Part of the procedure may include garnisheeing your salary for a portion of your outstanding debts.
When you become bankrupt, a trustee gets assigned to you, and they will manage your financial affairs for the life of your bankruptcy (three years in Australia).
They will also impose limitations on the assets you can hold, even the value of the car you drive.
Many see bankruptcy as an easy way out, and for some, it’s the only way out.
But the effects can last a lot longer than three years - impacting future credit applications, employment and the loss of cherished assets.
‘Phoenixing’ (the intentional transfer of assets from an indebted company to a new company to avoid paying creditors, tax or employee entitlements) was popular with small businesses until the Australian Government decided to focus on this activity. Intentional ‘phoenixing’ is now a jailable offence.

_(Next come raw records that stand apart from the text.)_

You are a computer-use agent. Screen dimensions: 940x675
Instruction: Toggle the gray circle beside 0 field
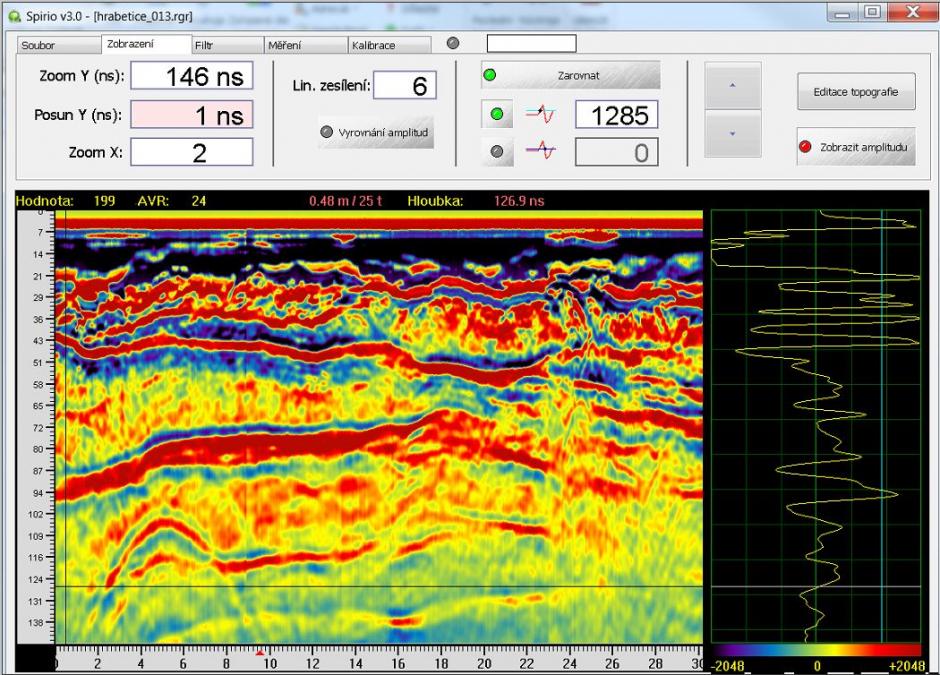(497, 152)
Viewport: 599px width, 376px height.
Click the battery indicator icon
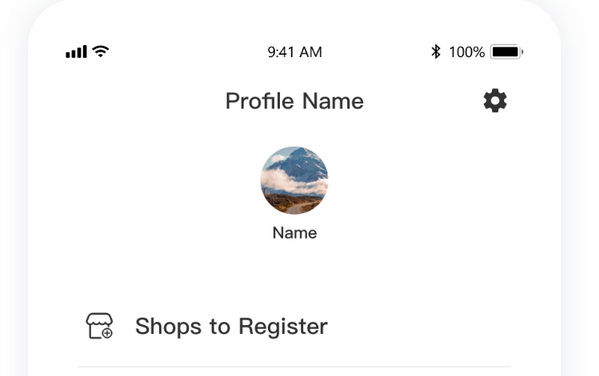(x=507, y=52)
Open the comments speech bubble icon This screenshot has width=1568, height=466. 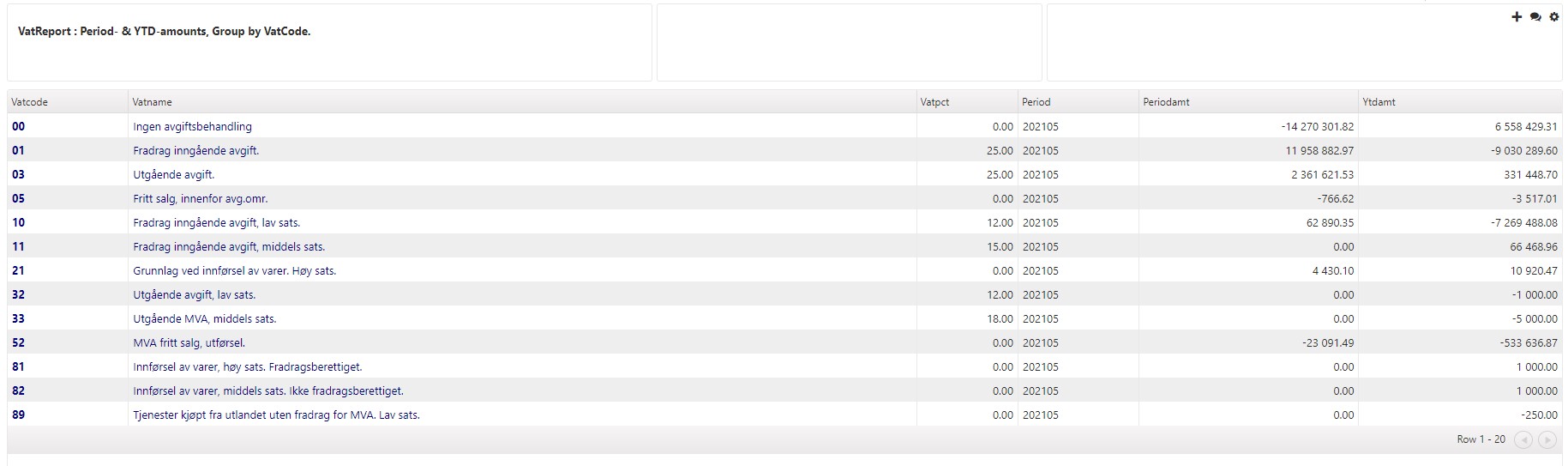click(x=1535, y=17)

I know from experience that the Australian Taxation Office is very accommodating when it comes to outstanding debts – with two provisos:
You must open a dialogue with them as soon as you know there’s a problem.
Your debt stress must be genuine, and you must convince the tax office of this.
When I got divorced, my finances took a real beating.
Some of it manifested in a tax debt of around $15,000.
I wrote to the ATO and explained my situation, making a heartfelt plea for debt reduction.
To my surprise, they reduced it by 50%.
A few conditions were attached, but I was more than willing to comply, and before too long, I'd extinguished my tax debt, too.
The bottom line is, you have quite a few options.
None of them are quite as scary as you might think.
But be up front with your creditors.
Describe your situation to them and be authentic in your desire to repair the damage.
Chances are, they'll work with you to make good on that desire. They might even make it easier for you.